> _What is expected_: The whole listing below is to be repeated without alteration.

> _Data supplied_:
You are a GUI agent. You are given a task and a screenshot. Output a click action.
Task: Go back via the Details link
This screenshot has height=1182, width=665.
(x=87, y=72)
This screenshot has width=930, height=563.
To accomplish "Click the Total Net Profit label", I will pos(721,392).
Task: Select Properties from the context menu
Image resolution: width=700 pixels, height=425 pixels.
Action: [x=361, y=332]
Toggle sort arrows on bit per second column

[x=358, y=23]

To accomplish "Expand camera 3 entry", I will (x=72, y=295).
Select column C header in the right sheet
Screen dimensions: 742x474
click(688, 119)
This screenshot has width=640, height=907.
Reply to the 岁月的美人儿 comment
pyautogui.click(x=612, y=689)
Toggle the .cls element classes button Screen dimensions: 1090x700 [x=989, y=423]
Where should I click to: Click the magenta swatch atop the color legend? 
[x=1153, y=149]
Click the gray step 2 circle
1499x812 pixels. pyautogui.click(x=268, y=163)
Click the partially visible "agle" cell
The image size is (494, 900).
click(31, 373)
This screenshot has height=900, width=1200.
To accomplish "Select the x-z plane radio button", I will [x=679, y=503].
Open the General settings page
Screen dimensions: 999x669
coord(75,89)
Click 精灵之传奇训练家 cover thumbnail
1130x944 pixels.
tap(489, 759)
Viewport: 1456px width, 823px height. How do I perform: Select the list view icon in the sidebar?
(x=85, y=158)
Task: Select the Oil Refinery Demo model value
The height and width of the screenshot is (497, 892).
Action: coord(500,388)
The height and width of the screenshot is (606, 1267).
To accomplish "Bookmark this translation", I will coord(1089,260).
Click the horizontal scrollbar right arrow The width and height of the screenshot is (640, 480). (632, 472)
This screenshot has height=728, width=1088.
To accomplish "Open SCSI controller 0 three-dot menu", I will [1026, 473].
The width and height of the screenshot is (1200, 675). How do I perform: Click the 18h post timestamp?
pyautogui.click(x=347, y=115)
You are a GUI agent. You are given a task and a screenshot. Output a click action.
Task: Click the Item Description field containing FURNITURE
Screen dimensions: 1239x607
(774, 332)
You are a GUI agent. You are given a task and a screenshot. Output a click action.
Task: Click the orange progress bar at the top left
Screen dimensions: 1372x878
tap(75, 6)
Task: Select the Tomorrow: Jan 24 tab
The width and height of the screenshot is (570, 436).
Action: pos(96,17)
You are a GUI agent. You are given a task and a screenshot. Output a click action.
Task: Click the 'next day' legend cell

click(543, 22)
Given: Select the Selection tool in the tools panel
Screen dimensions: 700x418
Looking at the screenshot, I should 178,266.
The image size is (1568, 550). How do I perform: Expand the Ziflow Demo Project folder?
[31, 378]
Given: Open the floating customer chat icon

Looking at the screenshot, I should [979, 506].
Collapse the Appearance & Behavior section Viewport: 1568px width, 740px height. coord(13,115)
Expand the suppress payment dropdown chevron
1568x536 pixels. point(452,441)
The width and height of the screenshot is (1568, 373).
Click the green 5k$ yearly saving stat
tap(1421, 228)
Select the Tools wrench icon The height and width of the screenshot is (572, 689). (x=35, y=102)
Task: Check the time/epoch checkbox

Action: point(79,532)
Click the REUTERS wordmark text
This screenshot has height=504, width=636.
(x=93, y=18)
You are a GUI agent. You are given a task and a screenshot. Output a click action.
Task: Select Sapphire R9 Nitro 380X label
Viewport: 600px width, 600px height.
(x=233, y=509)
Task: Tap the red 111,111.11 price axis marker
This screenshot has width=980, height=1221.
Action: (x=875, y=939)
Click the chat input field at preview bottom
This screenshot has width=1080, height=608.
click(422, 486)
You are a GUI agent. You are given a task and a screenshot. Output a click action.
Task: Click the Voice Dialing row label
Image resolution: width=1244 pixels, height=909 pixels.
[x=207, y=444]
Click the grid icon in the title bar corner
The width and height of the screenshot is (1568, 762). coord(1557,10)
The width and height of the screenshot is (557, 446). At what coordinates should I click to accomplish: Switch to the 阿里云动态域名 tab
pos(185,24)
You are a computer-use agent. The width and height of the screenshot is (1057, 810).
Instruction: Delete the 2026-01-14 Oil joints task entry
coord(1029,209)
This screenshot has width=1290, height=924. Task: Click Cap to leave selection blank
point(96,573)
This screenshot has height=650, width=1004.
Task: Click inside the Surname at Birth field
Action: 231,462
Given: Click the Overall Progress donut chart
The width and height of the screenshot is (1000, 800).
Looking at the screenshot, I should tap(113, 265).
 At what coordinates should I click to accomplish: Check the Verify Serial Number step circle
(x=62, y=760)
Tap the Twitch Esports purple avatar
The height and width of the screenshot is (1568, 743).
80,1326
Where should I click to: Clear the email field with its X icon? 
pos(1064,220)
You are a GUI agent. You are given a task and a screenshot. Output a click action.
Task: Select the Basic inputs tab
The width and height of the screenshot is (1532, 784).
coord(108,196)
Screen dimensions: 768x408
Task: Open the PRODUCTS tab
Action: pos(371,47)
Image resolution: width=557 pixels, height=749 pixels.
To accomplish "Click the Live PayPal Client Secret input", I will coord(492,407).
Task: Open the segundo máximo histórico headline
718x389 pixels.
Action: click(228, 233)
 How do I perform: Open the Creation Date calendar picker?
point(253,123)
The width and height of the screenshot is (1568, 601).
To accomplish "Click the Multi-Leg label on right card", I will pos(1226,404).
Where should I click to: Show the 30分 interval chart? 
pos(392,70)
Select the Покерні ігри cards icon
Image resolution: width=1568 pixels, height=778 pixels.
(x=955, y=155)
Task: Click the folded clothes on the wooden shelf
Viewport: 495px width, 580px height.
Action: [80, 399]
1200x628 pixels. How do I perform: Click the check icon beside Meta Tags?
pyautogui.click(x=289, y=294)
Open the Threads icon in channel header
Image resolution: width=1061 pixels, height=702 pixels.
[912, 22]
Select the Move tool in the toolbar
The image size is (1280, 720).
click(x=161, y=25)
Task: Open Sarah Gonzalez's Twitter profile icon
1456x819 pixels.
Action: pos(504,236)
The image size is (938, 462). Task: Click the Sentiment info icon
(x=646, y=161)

> _Answer_:
You are a GUI agent. You are given a task and a screenshot. Output a click action.
Task: Go back via the Details link
This screenshot has height=1182, width=665.
(x=87, y=72)
This screenshot has width=930, height=563.
To accomplish "Click the Total Net Profit label", I will pos(721,392).
Task: Select Properties from the context menu
Image resolution: width=700 pixels, height=425 pixels.
Action: [x=361, y=332]
Toggle sort arrows on bit per second column

[x=358, y=23]

To accomplish "Expand camera 3 entry", I will (x=72, y=295).
Select column C header in the right sheet
Screen dimensions: 742x474
click(688, 119)
This screenshot has width=640, height=907.
Reply to the 岁月的美人儿 comment
pyautogui.click(x=612, y=689)
Toggle the .cls element classes button Screen dimensions: 1090x700 [x=989, y=423]
Where should I click to: Click the magenta swatch atop the color legend? 
[x=1153, y=149]
Click the gray step 2 circle
1499x812 pixels. pyautogui.click(x=268, y=163)
Click the partially visible "agle" cell
The image size is (494, 900).
click(31, 373)
This screenshot has height=900, width=1200.
To accomplish "Select the x-z plane radio button", I will [x=679, y=503].
Open the General settings page
Screen dimensions: 999x669
coord(75,89)
Click 精灵之传奇训练家 cover thumbnail
1130x944 pixels.
tap(489, 759)
Viewport: 1456px width, 823px height. How do I perform: Select the list view icon in the sidebar?
(x=85, y=158)
Task: Select the Oil Refinery Demo model value
The height and width of the screenshot is (497, 892).
Action: coord(500,388)
The height and width of the screenshot is (606, 1267).
To accomplish "Bookmark this translation", I will coord(1089,260).
Click the horizontal scrollbar right arrow The width and height of the screenshot is (640, 480). (632, 472)
This screenshot has height=728, width=1088.
To accomplish "Open SCSI controller 0 three-dot menu", I will [1026, 473].
The width and height of the screenshot is (1200, 675). How do I perform: Click the 18h post timestamp?
pyautogui.click(x=347, y=115)
You are a GUI agent. You are given a task and a screenshot. Output a click action.
Task: Click the Item Description field containing FURNITURE
Screen dimensions: 1239x607
(774, 332)
You are a GUI agent. You are given a task and a screenshot. Output a click action.
Task: Click the orange progress bar at the top left
Screen dimensions: 1372x878
tap(75, 6)
Task: Select the Tomorrow: Jan 24 tab
The width and height of the screenshot is (570, 436).
Action: pos(96,17)
You are a GUI agent. You are given a task and a screenshot. Output a click action.
Task: Click the 'next day' legend cell

click(543, 22)
Given: Select the Selection tool in the tools panel
Screen dimensions: 700x418
Looking at the screenshot, I should 178,266.
The image size is (1568, 550). How do I perform: Expand the Ziflow Demo Project folder?
[31, 378]
Given: Open the floating customer chat icon

Looking at the screenshot, I should [979, 506].
Collapse the Appearance & Behavior section Viewport: 1568px width, 740px height. coord(13,115)
Expand the suppress payment dropdown chevron
1568x536 pixels. point(452,441)
The width and height of the screenshot is (1568, 373).
Click the green 5k$ yearly saving stat
tap(1421, 228)
Select the Tools wrench icon The height and width of the screenshot is (572, 689). (x=35, y=102)
Task: Check the time/epoch checkbox

Action: point(79,532)
Click the REUTERS wordmark text
This screenshot has height=504, width=636.
(x=93, y=18)
You are a GUI agent. You are given a task and a screenshot. Output a click action.
Task: Select Sapphire R9 Nitro 380X label
Viewport: 600px width, 600px height.
(x=233, y=509)
Task: Tap the red 111,111.11 price axis marker
This screenshot has width=980, height=1221.
Action: (x=875, y=939)
Click the chat input field at preview bottom
This screenshot has width=1080, height=608.
click(422, 486)
You are a GUI agent. You are given a task and a screenshot. Output a click action.
Task: Click the Voice Dialing row label
Image resolution: width=1244 pixels, height=909 pixels.
[x=207, y=444]
Click the grid icon in the title bar corner
The width and height of the screenshot is (1568, 762). coord(1557,10)
The width and height of the screenshot is (557, 446). At what coordinates should I click to accomplish: Switch to the 阿里云动态域名 tab
pos(185,24)
You are a computer-use agent. The width and height of the screenshot is (1057, 810).
Instruction: Delete the 2026-01-14 Oil joints task entry
coord(1029,209)
This screenshot has width=1290, height=924. Task: Click Cap to leave selection blank
point(96,573)
This screenshot has height=650, width=1004.
Task: Click inside the Surname at Birth field
Action: 231,462
Given: Click the Overall Progress donut chart
The width and height of the screenshot is (1000, 800).
Looking at the screenshot, I should tap(113, 265).
 At what coordinates should I click to accomplish: Check the Verify Serial Number step circle
(x=62, y=760)
Tap the Twitch Esports purple avatar
The height and width of the screenshot is (1568, 743).
80,1326
Where should I click to: Clear the email field with its X icon? 
pos(1064,220)
You are a GUI agent. You are given a task and a screenshot. Output a click action.
Task: Select the Basic inputs tab
The width and height of the screenshot is (1532, 784).
coord(108,196)
Screen dimensions: 768x408
Task: Open the PRODUCTS tab
Action: pos(371,47)
Image resolution: width=557 pixels, height=749 pixels.
To accomplish "Click the Live PayPal Client Secret input", I will coord(492,407).
Task: Open the segundo máximo histórico headline
718x389 pixels.
Action: click(228, 233)
 How do I perform: Open the Creation Date calendar picker?
point(253,123)
The width and height of the screenshot is (1568, 601).
To accomplish "Click the Multi-Leg label on right card", I will pos(1226,404).
Where should I click to: Show the 30分 interval chart? 
pos(392,70)
Select the Покерні ігри cards icon
Image resolution: width=1568 pixels, height=778 pixels.
(x=955, y=155)
Task: Click the folded clothes on the wooden shelf
Viewport: 495px width, 580px height.
Action: [80, 399]
1200x628 pixels. How do I perform: Click the check icon beside Meta Tags?
pyautogui.click(x=289, y=294)
Open the Threads icon in channel header
Image resolution: width=1061 pixels, height=702 pixels.
[912, 22]
Select the Move tool in the toolbar
The image size is (1280, 720).
click(x=161, y=25)
Task: Open Sarah Gonzalez's Twitter profile icon
1456x819 pixels.
Action: pos(504,236)
The image size is (938, 462). Task: Click the Sentiment info icon
(x=646, y=161)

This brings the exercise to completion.